Sid Arnold Barron was born in Toronto on June 13, 1917 and from his obituary written by Tom Hawthorn for the Globe and Mail in 2006 (he died on April 29 in Victoria) we learn that he was an illegitimate child of a Belgian officer billeted with his mother’s family. He was raised by his aunt and her family who moved the family quickly to Victoria, B. C. when Sid was just two and he grew up on Menzies St. where he developed a love for boats and the harbour. He did not learn the truth about his real mother until he was an adult. Sid also had a pronounced stammer and was treated for the speech disorder later in the United States.
He took classes from Allan Edwards (who also taught Pierre Berton) in the late thirties and then illustrated schedule cards for Union Steamships out of Vancouver as well as designing containers and neon signs but soon moved back to Toronto where prospects for illustration work seemed better.
In his mid-twenties he began working in the fledgling Canadian comic book industry for the last major publisher, Educational Projects out of Montreal which began publishing its main comic, Canadian Heroes Comics in October of 1942. Sid drew a variety of stories for this, almost entirely, non-fictional comic. He also illustrated some of the content of the only issue of Famous Adventure Stories No. 1, which was a Classics Comics type of a classic fiction anthology by the same publisher. Sid also did war illustrations for the Toronto Star during this time.
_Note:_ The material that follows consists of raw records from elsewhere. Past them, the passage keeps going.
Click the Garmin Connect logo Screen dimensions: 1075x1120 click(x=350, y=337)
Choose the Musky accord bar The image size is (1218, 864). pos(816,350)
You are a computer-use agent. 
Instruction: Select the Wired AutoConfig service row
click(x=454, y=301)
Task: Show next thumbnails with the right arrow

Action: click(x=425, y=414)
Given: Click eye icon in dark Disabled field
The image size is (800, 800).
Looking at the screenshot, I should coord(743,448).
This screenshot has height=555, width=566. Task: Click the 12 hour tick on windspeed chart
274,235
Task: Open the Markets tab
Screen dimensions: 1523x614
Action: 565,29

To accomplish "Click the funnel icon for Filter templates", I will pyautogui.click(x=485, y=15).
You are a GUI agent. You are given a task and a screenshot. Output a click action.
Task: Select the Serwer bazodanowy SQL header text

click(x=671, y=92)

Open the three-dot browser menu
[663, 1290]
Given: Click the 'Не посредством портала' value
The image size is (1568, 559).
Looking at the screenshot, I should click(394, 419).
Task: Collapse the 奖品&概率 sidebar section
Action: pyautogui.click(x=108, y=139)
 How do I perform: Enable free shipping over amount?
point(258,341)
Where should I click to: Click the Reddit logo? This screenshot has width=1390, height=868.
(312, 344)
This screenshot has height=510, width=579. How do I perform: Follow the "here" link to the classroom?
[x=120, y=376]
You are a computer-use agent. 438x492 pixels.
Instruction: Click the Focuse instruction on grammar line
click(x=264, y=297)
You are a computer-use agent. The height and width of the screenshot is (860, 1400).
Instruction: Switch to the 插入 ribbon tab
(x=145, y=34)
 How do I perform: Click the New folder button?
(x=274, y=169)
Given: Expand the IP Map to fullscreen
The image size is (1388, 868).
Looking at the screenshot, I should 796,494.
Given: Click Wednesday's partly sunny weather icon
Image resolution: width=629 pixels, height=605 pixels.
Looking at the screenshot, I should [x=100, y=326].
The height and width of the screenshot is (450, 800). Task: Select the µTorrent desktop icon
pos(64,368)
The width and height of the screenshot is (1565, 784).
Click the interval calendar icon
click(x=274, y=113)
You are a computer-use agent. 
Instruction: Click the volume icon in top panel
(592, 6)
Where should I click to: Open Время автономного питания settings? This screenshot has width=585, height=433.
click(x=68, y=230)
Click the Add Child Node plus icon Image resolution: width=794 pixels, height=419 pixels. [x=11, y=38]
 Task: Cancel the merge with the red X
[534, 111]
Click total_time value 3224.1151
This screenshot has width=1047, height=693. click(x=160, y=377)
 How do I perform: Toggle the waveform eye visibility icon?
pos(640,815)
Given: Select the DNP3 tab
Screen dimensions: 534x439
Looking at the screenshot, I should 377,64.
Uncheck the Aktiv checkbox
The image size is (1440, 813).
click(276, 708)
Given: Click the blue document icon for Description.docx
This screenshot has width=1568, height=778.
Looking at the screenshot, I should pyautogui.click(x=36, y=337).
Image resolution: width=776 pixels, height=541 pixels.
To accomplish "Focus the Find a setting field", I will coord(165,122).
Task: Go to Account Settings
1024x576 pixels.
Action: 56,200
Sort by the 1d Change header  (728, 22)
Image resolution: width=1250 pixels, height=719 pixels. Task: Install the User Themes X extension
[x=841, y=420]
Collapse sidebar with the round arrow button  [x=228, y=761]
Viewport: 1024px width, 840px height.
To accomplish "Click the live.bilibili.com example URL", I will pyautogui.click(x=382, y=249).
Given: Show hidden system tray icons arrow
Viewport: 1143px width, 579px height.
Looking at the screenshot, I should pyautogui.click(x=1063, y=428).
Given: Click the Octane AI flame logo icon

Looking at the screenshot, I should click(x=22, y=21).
In 1958 publisher Stu Keate asked Sid to do cartoons for The Victoria Times and he found himself on the west coast again. Then in 1961 by way of an introduction from Pierre Berton, Sid began working as a political cartoonist alternate and complement to Duncan Macpherson for the Toronto Star and found himself in Toronto again. A year later he moved to Calgary to work for The Albertan while still selling material to The Star. In 1964 his work also began to appear in Maclean’s Magazine.
His medium was black ink and crayon on commercial board and his subject matter dealt wittily, dryly, and satirically with themes from daily life rather than the directly political. His cartoons were dense and packed with nuances and detail. Robert Fulford called him “…the poet of the mundane….”
His cartoons almost always contained his trademark, striped “puddy tat” somewhere in the lower vestiges of the piece, holding up a sign with a snide comment and often a old biplane sailing through the background trailing a “Mild, isn’t it?” banner.
Sid Barron quit cartooning in 1989 and moved to Coombs on Vancouver Island with his wife Jesi, herself an artist and whom he had married in 1975. There they both maintained successful artistic careers where both painted shore and nautical thees.
Canada remembers Sid Barron as a war-time comic book artist, an editorial cartoonist, and a fine arts painter.
This last graphic is a mixed media piece of Sid Barron by Nova Scotia artist Ken Flett entitled “Sprung from the Loins of Aunt Daisy” and refers to the fact that Sid Barron was raised by his Aunt thinking that she was his mother and only later discovered that the person he thought was his Aunt (Daisy) was, in fact, his biological mother.